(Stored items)
§
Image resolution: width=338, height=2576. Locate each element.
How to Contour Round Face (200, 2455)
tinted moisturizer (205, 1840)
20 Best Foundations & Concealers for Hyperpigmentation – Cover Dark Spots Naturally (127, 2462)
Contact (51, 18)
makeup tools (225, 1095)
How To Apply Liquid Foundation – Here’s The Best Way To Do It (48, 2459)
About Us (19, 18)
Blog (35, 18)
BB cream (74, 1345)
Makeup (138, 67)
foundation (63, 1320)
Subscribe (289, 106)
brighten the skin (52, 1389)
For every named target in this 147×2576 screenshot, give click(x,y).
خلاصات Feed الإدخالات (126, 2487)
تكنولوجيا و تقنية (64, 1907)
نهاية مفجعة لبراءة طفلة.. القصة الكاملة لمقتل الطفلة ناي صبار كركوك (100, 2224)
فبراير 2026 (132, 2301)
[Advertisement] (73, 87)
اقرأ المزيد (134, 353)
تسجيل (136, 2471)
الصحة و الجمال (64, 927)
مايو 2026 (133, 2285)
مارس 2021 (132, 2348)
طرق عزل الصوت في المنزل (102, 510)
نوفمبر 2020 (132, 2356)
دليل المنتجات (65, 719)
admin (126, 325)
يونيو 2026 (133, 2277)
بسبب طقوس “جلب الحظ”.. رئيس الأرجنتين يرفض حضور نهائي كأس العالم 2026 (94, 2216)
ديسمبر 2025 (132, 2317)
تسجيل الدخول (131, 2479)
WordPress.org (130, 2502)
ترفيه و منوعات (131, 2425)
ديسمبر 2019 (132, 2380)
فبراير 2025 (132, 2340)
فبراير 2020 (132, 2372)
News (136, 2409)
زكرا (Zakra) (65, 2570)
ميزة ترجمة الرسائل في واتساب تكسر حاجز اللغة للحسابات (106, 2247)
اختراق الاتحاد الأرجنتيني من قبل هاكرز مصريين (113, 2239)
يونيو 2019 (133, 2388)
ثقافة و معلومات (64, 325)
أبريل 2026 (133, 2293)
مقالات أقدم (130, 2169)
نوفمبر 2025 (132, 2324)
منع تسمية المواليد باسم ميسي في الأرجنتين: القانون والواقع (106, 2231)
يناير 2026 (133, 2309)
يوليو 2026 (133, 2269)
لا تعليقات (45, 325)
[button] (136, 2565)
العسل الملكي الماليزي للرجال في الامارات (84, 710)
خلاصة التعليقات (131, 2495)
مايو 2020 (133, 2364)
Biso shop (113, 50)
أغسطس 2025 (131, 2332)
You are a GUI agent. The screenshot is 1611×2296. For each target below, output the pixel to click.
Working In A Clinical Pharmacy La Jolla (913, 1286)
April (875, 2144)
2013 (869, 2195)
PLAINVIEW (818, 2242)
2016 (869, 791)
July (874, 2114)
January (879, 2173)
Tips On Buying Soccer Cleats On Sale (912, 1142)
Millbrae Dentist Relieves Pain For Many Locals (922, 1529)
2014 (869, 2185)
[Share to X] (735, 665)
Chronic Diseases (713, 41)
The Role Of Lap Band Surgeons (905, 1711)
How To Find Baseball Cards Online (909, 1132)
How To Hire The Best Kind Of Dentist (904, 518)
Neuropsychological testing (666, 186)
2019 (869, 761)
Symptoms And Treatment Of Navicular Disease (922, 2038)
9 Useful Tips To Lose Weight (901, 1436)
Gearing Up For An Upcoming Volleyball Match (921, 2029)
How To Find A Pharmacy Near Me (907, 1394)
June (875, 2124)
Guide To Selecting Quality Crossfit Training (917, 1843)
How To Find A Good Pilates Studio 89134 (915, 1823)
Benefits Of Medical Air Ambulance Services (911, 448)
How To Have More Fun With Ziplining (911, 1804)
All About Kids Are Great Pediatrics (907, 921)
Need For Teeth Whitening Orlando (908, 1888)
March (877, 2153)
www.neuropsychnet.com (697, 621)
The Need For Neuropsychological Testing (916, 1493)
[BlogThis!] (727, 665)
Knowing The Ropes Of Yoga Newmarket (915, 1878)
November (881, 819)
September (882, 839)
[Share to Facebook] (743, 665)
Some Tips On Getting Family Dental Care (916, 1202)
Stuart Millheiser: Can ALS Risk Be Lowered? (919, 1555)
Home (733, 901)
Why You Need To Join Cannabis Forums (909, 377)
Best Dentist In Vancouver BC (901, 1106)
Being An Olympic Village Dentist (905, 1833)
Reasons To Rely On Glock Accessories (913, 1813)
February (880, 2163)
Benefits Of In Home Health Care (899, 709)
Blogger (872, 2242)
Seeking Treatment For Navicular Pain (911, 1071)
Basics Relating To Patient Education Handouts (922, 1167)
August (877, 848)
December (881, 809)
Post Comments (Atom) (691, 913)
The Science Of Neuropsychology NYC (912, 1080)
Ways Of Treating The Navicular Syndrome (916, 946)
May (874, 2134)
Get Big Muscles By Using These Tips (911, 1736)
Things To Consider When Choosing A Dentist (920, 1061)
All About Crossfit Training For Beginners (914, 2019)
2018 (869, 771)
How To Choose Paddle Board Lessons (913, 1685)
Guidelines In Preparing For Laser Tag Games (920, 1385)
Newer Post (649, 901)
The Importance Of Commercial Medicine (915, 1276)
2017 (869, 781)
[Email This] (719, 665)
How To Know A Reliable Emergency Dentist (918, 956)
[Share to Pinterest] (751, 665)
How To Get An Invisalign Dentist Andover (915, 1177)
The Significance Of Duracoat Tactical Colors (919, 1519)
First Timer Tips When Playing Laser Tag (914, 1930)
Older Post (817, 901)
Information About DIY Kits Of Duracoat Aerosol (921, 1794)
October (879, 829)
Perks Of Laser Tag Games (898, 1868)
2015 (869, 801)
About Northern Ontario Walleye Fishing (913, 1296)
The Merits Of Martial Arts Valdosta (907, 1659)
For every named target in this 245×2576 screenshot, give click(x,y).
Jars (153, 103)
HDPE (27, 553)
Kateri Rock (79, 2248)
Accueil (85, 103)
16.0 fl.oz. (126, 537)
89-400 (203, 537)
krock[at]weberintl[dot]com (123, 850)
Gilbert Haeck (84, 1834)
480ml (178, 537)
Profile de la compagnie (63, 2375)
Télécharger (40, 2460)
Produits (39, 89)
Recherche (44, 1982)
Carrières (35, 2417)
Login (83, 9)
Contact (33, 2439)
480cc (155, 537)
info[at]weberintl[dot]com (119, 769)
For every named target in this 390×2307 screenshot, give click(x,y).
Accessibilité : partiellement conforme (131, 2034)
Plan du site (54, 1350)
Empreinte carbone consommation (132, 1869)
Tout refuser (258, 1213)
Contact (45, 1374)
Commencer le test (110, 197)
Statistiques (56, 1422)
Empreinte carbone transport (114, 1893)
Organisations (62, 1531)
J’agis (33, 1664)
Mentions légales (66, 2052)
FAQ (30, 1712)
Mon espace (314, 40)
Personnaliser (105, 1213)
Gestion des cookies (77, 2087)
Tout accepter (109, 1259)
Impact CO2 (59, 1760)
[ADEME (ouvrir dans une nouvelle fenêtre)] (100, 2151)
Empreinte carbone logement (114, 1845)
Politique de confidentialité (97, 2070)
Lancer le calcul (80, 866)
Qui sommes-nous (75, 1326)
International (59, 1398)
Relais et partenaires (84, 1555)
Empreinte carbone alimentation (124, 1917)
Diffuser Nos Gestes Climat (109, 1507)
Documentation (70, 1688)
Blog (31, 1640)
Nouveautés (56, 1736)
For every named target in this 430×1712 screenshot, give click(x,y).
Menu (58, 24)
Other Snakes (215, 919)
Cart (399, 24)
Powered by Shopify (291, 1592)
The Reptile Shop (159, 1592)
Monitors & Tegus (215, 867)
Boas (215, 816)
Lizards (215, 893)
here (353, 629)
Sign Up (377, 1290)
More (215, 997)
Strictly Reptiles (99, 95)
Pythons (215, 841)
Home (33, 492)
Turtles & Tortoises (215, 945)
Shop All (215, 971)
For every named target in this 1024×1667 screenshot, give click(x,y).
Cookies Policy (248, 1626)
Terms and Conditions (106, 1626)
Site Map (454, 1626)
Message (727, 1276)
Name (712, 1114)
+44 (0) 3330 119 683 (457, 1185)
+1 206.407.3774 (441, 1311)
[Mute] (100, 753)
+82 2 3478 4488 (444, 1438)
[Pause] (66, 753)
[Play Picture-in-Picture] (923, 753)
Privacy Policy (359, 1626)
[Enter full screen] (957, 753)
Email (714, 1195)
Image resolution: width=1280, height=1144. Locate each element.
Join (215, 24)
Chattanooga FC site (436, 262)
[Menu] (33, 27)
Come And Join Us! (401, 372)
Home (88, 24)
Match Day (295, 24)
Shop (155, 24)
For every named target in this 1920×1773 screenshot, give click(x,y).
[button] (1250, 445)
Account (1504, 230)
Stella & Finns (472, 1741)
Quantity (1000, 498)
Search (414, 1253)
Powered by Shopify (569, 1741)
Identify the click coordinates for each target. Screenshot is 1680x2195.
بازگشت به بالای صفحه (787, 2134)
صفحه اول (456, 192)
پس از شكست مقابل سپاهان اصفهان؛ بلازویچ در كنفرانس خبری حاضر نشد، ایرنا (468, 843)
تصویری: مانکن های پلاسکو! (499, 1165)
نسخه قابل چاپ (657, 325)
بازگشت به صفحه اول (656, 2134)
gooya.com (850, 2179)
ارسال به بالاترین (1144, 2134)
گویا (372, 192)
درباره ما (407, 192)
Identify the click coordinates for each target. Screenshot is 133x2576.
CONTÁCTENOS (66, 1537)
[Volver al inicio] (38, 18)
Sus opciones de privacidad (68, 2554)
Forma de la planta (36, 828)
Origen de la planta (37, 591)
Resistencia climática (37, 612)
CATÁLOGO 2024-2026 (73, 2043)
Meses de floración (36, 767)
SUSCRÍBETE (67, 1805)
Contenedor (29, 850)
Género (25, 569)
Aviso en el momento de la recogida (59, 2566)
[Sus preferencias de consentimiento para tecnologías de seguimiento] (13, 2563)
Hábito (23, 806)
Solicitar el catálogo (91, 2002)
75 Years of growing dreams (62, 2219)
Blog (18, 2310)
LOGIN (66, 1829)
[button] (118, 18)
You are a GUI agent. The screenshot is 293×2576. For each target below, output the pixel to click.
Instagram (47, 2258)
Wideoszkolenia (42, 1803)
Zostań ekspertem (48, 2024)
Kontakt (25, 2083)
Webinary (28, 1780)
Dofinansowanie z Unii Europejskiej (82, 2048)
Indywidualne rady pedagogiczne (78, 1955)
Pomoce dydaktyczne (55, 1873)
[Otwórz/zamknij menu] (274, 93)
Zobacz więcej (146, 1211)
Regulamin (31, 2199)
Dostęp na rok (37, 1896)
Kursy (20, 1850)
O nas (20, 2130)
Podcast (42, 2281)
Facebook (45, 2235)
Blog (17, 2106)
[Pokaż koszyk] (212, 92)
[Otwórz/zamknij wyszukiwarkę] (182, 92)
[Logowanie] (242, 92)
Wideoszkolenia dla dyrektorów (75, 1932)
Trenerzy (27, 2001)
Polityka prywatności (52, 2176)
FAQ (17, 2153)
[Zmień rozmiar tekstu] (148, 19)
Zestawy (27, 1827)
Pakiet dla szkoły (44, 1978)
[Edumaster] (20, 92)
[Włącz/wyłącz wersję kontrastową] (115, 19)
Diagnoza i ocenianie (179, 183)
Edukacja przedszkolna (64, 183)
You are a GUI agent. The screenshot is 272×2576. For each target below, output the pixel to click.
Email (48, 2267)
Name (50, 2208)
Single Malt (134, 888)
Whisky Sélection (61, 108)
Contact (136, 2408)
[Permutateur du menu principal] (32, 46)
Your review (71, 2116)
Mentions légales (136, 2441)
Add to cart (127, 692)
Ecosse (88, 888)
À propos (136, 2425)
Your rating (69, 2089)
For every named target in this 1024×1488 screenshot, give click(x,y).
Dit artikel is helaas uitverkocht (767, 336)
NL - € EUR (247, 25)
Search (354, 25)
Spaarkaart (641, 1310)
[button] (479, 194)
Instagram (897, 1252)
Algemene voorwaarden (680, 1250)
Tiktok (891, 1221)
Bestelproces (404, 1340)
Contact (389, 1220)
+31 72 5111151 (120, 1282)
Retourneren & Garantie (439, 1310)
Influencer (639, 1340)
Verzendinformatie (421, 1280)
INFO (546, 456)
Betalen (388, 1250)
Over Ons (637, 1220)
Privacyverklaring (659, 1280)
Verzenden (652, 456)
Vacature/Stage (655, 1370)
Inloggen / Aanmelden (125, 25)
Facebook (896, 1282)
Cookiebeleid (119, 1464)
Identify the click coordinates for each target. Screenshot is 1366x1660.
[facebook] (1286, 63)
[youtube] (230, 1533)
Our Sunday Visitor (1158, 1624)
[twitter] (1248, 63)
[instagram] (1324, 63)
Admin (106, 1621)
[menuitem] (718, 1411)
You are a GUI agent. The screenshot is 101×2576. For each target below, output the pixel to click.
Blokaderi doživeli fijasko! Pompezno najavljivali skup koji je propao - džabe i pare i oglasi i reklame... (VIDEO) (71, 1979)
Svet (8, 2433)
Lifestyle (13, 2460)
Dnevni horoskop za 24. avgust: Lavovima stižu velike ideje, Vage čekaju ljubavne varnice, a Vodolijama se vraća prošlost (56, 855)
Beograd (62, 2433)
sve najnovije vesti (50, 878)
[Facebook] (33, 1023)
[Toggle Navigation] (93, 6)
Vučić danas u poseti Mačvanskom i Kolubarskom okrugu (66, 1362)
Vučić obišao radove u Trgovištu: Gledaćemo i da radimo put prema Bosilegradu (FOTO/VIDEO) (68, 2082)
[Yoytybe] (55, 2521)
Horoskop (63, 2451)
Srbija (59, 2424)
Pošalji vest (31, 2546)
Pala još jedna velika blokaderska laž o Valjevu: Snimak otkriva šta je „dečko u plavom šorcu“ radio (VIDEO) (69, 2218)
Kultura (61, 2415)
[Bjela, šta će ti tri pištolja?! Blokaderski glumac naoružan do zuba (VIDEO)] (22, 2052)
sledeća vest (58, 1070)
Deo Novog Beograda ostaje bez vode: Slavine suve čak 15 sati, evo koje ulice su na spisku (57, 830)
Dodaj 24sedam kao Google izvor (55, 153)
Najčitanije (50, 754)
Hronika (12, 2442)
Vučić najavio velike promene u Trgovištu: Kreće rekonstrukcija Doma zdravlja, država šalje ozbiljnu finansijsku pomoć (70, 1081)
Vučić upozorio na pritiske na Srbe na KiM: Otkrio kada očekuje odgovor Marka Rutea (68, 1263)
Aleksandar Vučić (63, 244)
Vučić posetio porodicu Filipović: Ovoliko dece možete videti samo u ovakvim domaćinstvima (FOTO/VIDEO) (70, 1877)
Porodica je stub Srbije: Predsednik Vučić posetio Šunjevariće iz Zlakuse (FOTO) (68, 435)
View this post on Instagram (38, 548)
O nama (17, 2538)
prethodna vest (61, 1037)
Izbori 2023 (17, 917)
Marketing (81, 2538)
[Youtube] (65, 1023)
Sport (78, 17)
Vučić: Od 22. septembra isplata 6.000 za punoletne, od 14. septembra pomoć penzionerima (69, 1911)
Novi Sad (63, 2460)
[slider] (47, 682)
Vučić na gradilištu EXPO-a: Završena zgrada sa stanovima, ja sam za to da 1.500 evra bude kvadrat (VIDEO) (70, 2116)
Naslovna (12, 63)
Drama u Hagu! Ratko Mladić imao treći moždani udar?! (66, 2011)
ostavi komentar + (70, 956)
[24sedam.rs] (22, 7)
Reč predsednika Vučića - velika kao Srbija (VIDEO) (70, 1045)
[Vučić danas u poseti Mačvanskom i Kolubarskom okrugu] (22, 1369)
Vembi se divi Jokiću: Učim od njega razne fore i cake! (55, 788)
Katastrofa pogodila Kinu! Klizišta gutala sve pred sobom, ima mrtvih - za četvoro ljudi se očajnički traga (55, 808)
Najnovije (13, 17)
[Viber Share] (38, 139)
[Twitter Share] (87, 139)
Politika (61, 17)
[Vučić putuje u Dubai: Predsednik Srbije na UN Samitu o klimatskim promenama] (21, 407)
§
● **About this task**:
Among the records above, only the lines between the line holding "The Importance Of" and the line holding "Empreinte carbone logement (114, 1845)", inclusive, are to be output, exactly as written.

● **Answer section**:
The Importance Of Commercial Medicine (915, 1276)
2017 (869, 781)
[Email This] (719, 665)
How To Know A Reliable Emergency Dentist (918, 956)
[Share to Pinterest] (751, 665)
How To Get An Invisalign Dentist Andover (915, 1177)
The Significance Of Duracoat Tactical Colors (919, 1519)
First Timer Tips When Playing Laser Tag (914, 1930)
Older Post (817, 901)
Information About DIY Kits Of Duracoat Aerosol (921, 1794)
October (879, 829)
Perks Of Laser Tag Games (898, 1868)
2015 (869, 801)
About Northern Ontario Walleye Fishing (913, 1296)
The Merits Of Martial Arts Valdosta (907, 1659)
For every named target in this 245×2576 screenshot, give click(x,y).
Jars (153, 103)
HDPE (27, 553)
Kateri Rock (79, 2248)
Accueil (85, 103)
16.0 fl.oz. (126, 537)
89-400 (203, 537)
krock[at]weberintl[dot]com (123, 850)
Gilbert Haeck (84, 1834)
480ml (178, 537)
Profile de la compagnie (63, 2375)
Télécharger (40, 2460)
Produits (39, 89)
Recherche (44, 1982)
Carrières (35, 2417)
Login (83, 9)
Contact (33, 2439)
480cc (155, 537)
info[at]weberintl[dot]com (119, 769)
For every named target in this 390×2307 screenshot, give click(x,y).
Accessibilité : partiellement conforme (131, 2034)
Plan du site (54, 1350)
Empreinte carbone consommation (132, 1869)
Tout refuser (258, 1213)
Contact (45, 1374)
Commencer le test (110, 197)
Statistiques (56, 1422)
Empreinte carbone transport (114, 1893)
Organisations (62, 1531)
J’agis (33, 1664)
Mentions légales (66, 2052)
FAQ (30, 1712)
Mon espace (314, 40)
Personnaliser (105, 1213)
Gestion des cookies (77, 2087)
Tout accepter (109, 1259)
Impact CO2 (59, 1760)
[ADEME (ouvrir dans une nouvelle fenêtre)] (100, 2151)
Empreinte carbone logement (114, 1845)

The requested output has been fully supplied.